Babies with spina bifida have a defect of the formation of the lower spine. This results in a failure of closure of the bones of the spine with exposure of the spinal cord that can result in damage to the nerves controlling the lower part of the body. This causes weakness and paralysis of the legs, and sometimes bowel and bladder problems. Subjects are also more likely to have hydrocephalus (excess fluid surrounding the brain). This can be treated surgically but may lead to mental retardation.

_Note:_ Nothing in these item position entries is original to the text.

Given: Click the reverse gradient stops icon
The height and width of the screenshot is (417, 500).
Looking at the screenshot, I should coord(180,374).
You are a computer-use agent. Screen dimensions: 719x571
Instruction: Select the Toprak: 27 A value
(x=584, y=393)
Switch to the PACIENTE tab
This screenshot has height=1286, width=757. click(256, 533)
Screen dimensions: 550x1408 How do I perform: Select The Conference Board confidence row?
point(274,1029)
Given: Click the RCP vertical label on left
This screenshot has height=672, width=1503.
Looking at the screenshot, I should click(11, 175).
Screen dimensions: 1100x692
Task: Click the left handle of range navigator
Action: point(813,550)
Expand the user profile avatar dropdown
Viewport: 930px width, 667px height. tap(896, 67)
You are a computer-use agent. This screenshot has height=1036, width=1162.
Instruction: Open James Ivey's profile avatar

In roughly 1515 % of spina bifida children, the spinal opening is covered with skin or tissue. This closed spina bifida is usually less severe than open spina bifida. The distinction is important from the point of view of screening, which is normally on the basis of an elevated level of AFP (alpha-fetoprotein) in the maternal serum. Leakage of fetal AFP through the opening into the amniotic fluid and then into the mother’s bloodstream causes this rise in maternal serum concentrations. With closed spina bifida the maternal AFP is not usually much raised, so subjects are not picked up using screening on the basis of AFP alone.
Fetuses with anencephaly have a large part of the skull missing, and the brain is not properly formed. Those affected always die either before, or shortly after birth. Anencephaly is an open NTD, and like open spina bifida is associated with an elevated level of AFP in the maternal serum.